In the post about birth days and birth mothers, how old would the writer's mother have turned on the day it was written?

[[ GIVEN TEXT open ]]

Nov 9, 2011

Birth days and birth mothers

If my mother's still here with us, she would've been 53 years young (heh) today. But she isn't, and she'll remain 40 forever. People always said she was still so young. For the eight-year-old me, 40 was a bit old. But looking at my younger siblings, and how young they (actually, all of us) were, perhaps they're right. Of course they are.

Thirteen years, oh my. I can still recall the day I last saw her breathing: she was sleeping peacefully, albeit a bit noisily. There wouldn't be anything wrong with it, except that she wouldn't wake up. Long story short, she was brought to the hospital and after a few days, my father talked to us, one at a time. Looking back now, I wonder what he told the younger ones. What could he possibly say to a three- and one-year-old?

I always think about how our lives would've been different if she were still here. I know it would be different. For starters, I would probably still be living in our house. (I now live in my grandma's house, as with my older sister.)

She would quite possibly cry when she learns about my winning first place in a quiz bee, or when I graduated high school with honors, or when I got accepted in the country's top university, as she had when I won first place in a spelling bee waaaaaay back. Which is a bit embarrassing actually, especially because she was there, watching.

What would she say when she learns I withdrew from the university? Would she say the same words my father told me? I probably won't even have the chance to entertain the thought of withdrawing. What would she say about my transferring to a college I didn't even like, taking up a course I couldn't care less about? Would she roll her eyes? Scold me? And what would she do, when she learns I didn't graduate on time? And how about when I did graduate, finally?

All these questions, and a whole lot more remains and will always be unanswered.

[[ GIVEN TEXT closed ]]
[[ SUPPLIED INFORMATION open ]]

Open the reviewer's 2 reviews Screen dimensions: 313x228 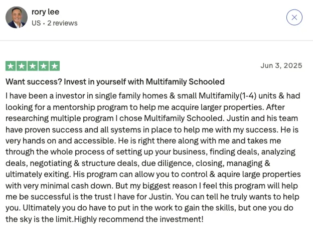(x=62, y=23)
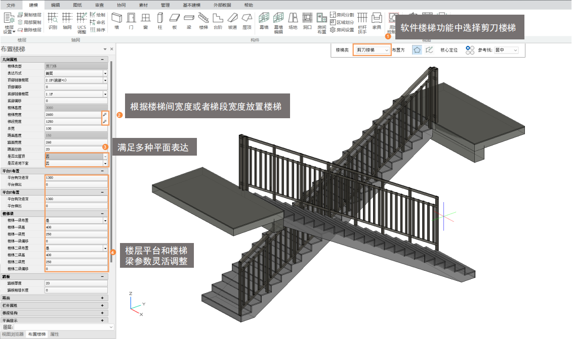The image size is (572, 339).
Task: Click the 楼梯 stair tool icon
Action: (203, 21)
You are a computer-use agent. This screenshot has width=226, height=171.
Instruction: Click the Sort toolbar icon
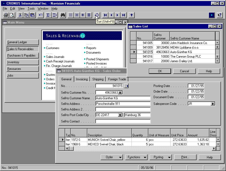tap(97, 15)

[[ SUPPLIED INFORMATION closed ]]

ANSWER -
53 years old.